-------- SOURCE DATA
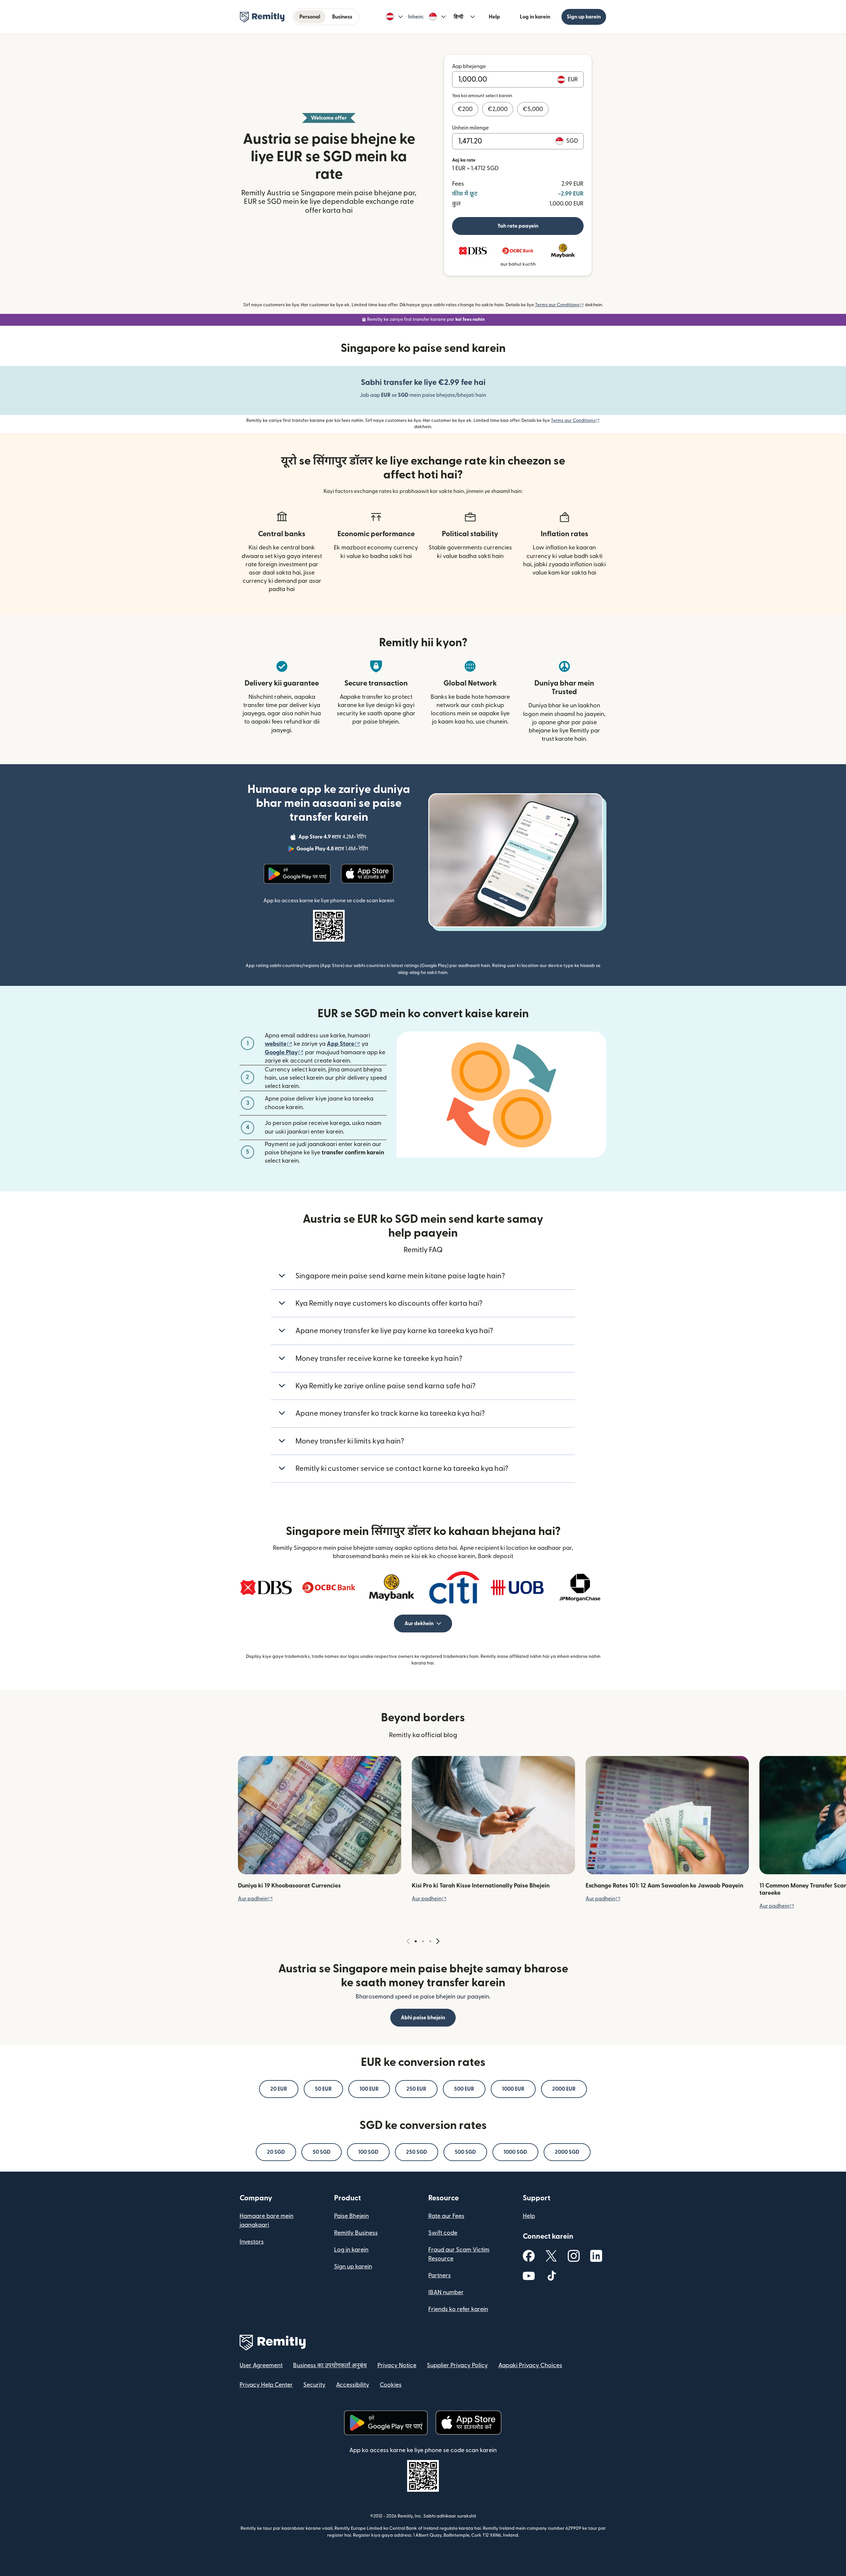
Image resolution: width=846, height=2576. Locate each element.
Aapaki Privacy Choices (530, 2365)
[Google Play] (297, 874)
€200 (465, 109)
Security (314, 2385)
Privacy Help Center (266, 2385)
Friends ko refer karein (458, 2309)
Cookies (391, 2385)
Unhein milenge (470, 128)
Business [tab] (342, 16)
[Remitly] (262, 17)
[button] (394, 17)
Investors (252, 2242)
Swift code (442, 2233)
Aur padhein (255, 1898)
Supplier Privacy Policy (457, 2365)
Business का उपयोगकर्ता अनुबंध (330, 2365)
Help (494, 16)
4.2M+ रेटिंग (332, 837)
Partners (439, 2275)
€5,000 (533, 109)
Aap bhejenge (469, 66)
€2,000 (498, 109)
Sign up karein (584, 16)
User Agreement (261, 2365)
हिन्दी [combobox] (458, 16)
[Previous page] (408, 1941)
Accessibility (352, 2385)
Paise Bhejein (351, 2216)
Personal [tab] (309, 16)
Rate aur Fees (446, 2216)
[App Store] (367, 874)
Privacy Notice (396, 2365)
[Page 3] (430, 1941)
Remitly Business (356, 2233)
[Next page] (438, 1941)
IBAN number (446, 2292)
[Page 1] (415, 1941)
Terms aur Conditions (559, 305)
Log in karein (535, 16)
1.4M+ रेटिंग (332, 849)
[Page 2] (423, 1941)
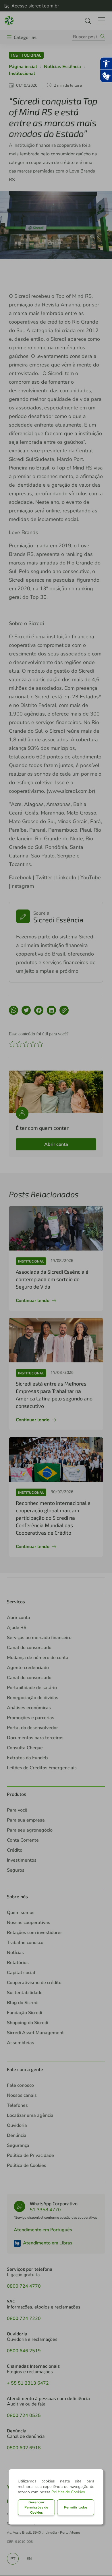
----------------
- **ABOUT THIS EXERCISE**
Could you state how many lines of the records contain "karein"? Give the number and nothing else.

- **RESPONSE AREA**
3